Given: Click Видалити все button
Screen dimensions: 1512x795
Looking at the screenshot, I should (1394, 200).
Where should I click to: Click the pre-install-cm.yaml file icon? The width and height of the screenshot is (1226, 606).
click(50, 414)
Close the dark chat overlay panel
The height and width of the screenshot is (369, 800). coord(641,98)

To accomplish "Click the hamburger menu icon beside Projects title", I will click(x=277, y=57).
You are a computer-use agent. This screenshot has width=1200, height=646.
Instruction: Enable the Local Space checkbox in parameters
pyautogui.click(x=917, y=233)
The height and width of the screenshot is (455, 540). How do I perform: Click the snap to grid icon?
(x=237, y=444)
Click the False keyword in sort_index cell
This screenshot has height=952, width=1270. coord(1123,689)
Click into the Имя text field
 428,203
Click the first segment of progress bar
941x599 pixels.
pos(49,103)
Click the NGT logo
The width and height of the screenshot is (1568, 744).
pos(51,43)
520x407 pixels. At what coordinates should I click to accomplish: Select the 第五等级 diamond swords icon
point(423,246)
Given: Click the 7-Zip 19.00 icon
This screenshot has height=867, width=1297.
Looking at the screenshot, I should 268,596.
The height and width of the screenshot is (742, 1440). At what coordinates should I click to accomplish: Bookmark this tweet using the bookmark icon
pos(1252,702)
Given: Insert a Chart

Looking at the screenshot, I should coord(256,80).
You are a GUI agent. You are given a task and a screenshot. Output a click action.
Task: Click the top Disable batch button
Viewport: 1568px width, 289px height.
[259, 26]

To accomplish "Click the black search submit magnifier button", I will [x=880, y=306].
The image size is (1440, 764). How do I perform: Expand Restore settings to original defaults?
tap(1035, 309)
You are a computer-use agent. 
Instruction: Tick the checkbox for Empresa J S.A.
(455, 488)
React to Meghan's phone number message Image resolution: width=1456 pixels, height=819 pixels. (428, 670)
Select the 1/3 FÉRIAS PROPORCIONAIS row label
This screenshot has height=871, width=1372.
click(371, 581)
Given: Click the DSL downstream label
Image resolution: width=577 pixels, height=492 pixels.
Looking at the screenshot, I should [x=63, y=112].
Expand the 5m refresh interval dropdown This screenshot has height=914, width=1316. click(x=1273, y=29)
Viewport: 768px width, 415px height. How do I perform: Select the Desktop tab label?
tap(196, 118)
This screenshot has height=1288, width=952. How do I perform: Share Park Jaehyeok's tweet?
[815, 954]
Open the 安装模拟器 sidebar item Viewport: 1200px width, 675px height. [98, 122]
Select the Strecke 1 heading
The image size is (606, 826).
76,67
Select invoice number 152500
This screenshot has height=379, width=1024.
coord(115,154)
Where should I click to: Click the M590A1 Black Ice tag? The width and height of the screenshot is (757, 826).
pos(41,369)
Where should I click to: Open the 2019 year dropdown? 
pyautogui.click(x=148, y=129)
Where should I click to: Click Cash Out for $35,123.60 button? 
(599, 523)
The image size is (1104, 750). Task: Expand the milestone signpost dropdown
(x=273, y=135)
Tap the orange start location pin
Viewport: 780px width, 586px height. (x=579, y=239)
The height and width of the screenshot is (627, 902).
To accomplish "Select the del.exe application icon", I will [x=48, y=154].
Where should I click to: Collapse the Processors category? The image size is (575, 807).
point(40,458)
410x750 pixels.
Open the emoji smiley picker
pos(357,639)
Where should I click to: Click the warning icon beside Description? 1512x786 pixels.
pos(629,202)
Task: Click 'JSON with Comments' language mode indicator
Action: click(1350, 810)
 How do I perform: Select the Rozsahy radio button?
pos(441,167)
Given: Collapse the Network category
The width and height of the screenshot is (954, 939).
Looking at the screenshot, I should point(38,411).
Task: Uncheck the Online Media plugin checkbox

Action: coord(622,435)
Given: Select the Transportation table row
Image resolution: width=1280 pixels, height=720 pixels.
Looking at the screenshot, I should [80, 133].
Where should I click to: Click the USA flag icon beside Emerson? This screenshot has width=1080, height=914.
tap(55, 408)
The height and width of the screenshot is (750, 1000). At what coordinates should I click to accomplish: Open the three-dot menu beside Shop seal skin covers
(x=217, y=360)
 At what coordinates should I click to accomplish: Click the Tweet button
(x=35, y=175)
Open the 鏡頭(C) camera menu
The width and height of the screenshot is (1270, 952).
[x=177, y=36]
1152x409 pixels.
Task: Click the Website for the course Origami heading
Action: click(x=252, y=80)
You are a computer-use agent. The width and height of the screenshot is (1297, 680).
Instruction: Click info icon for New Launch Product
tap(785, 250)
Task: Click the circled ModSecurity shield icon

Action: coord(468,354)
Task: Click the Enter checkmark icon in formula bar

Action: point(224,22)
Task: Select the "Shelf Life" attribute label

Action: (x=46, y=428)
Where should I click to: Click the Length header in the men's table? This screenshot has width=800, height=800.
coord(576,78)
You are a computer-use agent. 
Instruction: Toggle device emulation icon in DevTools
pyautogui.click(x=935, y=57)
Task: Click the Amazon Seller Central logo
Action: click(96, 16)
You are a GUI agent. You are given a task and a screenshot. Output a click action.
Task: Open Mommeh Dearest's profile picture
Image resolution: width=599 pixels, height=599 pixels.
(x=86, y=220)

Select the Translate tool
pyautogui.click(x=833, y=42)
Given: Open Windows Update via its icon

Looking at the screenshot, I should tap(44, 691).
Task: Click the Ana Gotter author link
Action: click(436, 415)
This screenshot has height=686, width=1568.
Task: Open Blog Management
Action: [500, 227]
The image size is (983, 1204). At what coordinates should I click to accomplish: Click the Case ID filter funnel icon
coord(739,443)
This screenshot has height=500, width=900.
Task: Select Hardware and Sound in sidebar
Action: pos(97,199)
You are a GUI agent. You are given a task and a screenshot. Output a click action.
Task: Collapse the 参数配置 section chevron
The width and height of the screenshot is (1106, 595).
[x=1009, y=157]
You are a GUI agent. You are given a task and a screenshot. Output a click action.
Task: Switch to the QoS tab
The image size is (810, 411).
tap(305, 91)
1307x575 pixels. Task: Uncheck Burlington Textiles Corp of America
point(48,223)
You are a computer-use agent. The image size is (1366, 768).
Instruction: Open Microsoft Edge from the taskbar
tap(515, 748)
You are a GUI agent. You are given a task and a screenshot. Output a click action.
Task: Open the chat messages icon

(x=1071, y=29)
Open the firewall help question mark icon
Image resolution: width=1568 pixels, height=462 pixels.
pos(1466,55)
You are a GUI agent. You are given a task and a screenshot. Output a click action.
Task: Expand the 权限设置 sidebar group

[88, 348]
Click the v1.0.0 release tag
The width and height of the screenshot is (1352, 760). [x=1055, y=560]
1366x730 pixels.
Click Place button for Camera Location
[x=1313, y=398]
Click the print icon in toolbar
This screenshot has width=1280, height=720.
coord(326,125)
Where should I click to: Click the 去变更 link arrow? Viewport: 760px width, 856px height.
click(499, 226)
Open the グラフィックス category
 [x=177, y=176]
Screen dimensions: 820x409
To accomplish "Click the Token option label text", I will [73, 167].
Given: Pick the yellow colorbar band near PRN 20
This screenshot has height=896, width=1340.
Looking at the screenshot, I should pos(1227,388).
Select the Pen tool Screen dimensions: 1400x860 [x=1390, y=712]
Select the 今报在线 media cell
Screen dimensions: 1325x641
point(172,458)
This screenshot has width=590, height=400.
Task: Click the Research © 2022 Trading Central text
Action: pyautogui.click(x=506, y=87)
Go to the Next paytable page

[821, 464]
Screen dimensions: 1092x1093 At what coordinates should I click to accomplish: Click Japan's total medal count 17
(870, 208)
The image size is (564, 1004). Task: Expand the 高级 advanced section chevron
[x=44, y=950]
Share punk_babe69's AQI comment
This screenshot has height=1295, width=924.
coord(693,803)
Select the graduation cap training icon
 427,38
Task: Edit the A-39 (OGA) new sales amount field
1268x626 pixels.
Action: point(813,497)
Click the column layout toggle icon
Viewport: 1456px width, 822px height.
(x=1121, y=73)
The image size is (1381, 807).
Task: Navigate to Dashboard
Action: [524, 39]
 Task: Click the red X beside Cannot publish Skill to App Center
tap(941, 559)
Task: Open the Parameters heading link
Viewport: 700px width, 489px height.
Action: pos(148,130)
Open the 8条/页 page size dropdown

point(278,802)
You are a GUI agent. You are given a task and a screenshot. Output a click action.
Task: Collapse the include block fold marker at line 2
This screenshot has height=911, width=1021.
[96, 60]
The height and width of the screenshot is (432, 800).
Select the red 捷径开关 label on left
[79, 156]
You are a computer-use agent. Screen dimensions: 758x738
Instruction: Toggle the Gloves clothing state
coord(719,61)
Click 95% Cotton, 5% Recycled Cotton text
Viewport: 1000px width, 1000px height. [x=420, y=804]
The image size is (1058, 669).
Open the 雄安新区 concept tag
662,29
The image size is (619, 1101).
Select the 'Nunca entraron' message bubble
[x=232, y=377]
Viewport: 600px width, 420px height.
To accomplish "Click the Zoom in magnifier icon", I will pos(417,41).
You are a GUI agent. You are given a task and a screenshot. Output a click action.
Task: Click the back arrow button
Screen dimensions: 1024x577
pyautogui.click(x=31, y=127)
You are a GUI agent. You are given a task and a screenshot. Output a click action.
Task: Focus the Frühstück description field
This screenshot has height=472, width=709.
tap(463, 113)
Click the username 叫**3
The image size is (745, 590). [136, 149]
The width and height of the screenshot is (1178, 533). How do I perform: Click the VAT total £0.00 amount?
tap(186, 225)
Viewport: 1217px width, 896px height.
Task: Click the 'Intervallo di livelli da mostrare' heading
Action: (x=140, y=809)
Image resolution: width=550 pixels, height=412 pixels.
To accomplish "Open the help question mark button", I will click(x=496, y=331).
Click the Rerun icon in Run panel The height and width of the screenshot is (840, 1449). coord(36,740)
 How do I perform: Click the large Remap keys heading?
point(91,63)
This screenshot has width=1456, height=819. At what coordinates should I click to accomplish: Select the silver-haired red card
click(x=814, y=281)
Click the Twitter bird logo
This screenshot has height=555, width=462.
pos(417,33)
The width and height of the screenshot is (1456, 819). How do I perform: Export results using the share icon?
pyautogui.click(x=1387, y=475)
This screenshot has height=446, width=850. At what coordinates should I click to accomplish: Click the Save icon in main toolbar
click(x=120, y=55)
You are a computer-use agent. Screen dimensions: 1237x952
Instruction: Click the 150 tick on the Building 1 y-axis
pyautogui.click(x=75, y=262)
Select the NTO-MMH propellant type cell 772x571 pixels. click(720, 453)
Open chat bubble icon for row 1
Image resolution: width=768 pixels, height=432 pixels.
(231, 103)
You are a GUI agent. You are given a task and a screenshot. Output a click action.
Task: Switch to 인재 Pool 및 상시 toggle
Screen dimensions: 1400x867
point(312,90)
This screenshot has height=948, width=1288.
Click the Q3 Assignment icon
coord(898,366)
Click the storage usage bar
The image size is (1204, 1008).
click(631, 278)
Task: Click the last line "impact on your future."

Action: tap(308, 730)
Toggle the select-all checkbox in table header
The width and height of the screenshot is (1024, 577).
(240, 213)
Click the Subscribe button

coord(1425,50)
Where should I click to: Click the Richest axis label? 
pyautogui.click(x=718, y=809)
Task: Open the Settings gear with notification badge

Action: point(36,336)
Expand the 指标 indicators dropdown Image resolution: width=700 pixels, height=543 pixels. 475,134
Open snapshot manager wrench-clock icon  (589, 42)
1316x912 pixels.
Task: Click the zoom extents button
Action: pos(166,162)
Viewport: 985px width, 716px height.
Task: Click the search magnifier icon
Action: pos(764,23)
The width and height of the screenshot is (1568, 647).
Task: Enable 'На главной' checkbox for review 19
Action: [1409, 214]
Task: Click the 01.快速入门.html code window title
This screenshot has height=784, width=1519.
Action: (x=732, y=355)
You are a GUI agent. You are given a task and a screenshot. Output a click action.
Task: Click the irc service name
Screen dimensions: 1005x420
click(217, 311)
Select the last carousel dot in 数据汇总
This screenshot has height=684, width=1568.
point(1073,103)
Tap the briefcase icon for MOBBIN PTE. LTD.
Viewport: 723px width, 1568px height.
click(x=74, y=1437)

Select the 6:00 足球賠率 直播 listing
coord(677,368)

▶ **Aim**: Edit the listing from the line with "Screen dimensions: 820x409" to the line with "I will pos(417,41).", replacing "Screen dimensions" with "Display size" and leaving everything else unchanged.

▶ **Problem solution**:
Display size: 820x409
To accomplish "Click the Token option label text", I will [73, 167].
Given: Pick the yellow colorbar band near PRN 20
This screenshot has height=896, width=1340.
Looking at the screenshot, I should pos(1227,388).
Select the Pen tool Display size: 1400x860 [x=1390, y=712]
Select the 今报在线 media cell
Display size: 1325x641
point(172,458)
This screenshot has width=590, height=400.
Task: Click the Research © 2022 Trading Central text
Action: pyautogui.click(x=506, y=87)
Go to the Next paytable page

[821, 464]
Display size: 1092x1093 At what coordinates should I click to accomplish: Click Japan's total medal count 17
(870, 208)
The image size is (564, 1004). Task: Expand the 高级 advanced section chevron
[x=44, y=950]
Share punk_babe69's AQI comment
This screenshot has height=1295, width=924.
coord(693,803)
Select the graduation cap training icon
 427,38
Task: Edit the A-39 (OGA) new sales amount field
1268x626 pixels.
Action: point(813,497)
Click the column layout toggle icon
Viewport: 1456px width, 822px height.
(x=1121, y=73)
The image size is (1381, 807).
Task: Navigate to Dashboard
Action: [524, 39]
 Task: Click the red X beside Cannot publish Skill to App Center
tap(941, 559)
Task: Open the Parameters heading link
Viewport: 700px width, 489px height.
Action: pos(148,130)
Open the 8条/页 page size dropdown

point(278,802)
You are a GUI agent. You are given a task and a screenshot. Output a click action.
Task: Collapse the include block fold marker at line 2
This screenshot has height=911, width=1021.
[96, 60]
The height and width of the screenshot is (432, 800).
Select the red 捷径开关 label on left
[79, 156]
You are a computer-use agent. Display size: 758x738
Instruction: Toggle the Gloves clothing state
coord(719,61)
Click 95% Cotton, 5% Recycled Cotton text
Viewport: 1000px width, 1000px height. [x=420, y=804]
The image size is (1058, 669).
Open the 雄安新区 concept tag
662,29
The image size is (619, 1101).
Select the 'Nunca entraron' message bubble
[x=232, y=377]
Viewport: 600px width, 420px height.
To accomplish "Click the Zoom in magnifier icon", I will pos(417,41).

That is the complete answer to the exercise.